# AIM OF THE EXERCISE
Nothing but the pictures gets dropped; retype every entry exactly.

# EXTRACTED DATA
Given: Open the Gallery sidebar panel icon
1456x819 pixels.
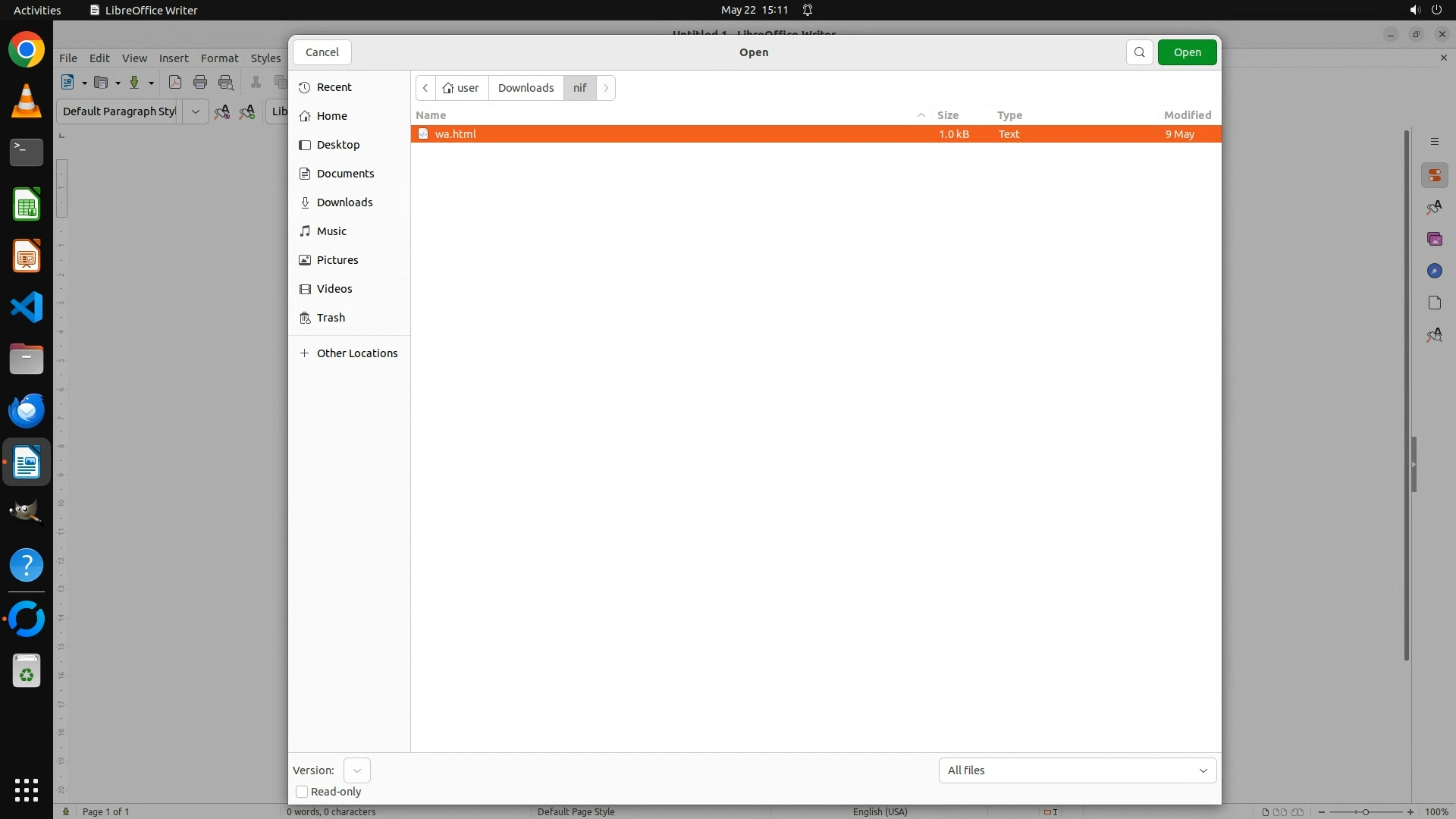Looking at the screenshot, I should pos(1434,240).
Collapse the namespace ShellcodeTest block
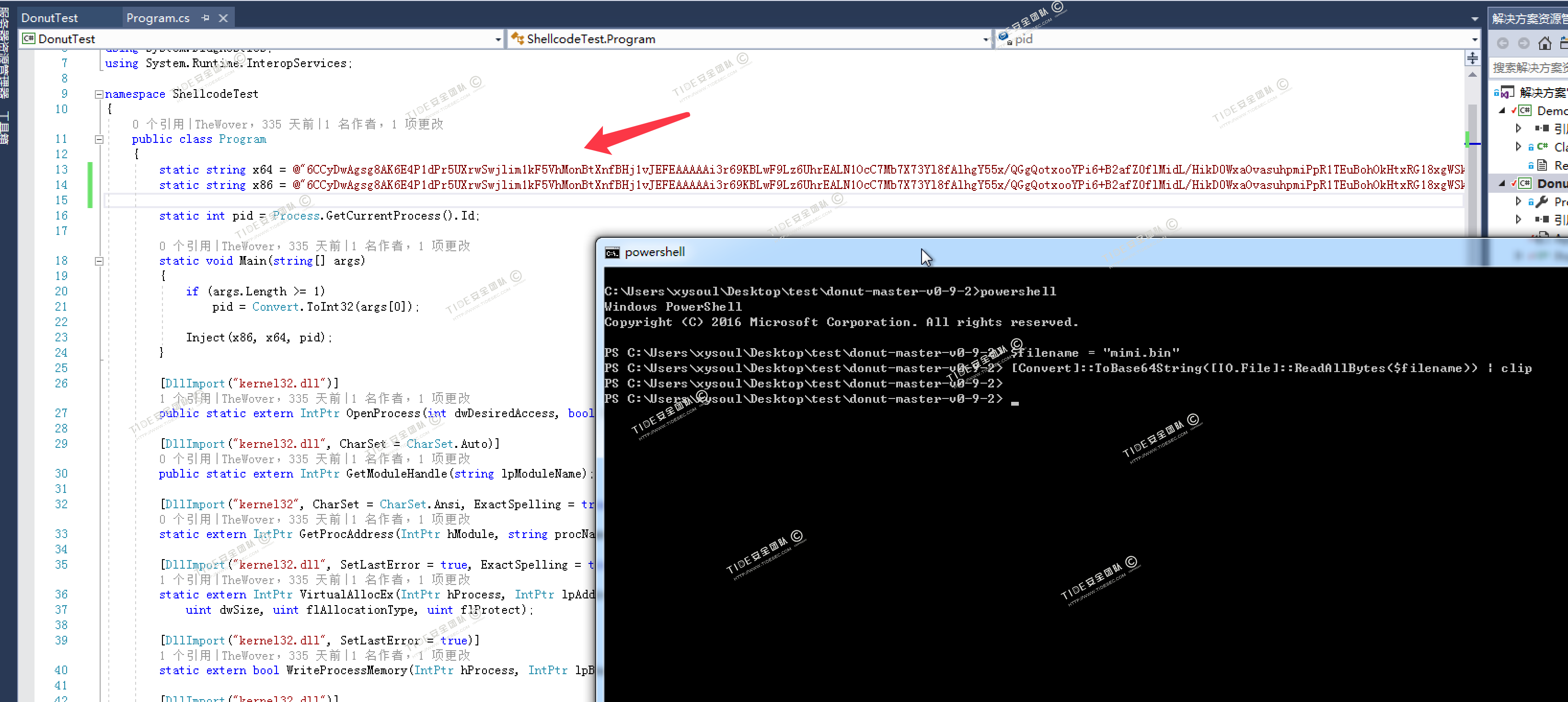 tap(99, 94)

# THE COMPLETED TASK
Given: Open the Gallery sidebar panel icon
1456x819 pixels.
Looking at the screenshot, I should pos(1434,240).
Collapse the namespace ShellcodeTest block
 tap(99, 94)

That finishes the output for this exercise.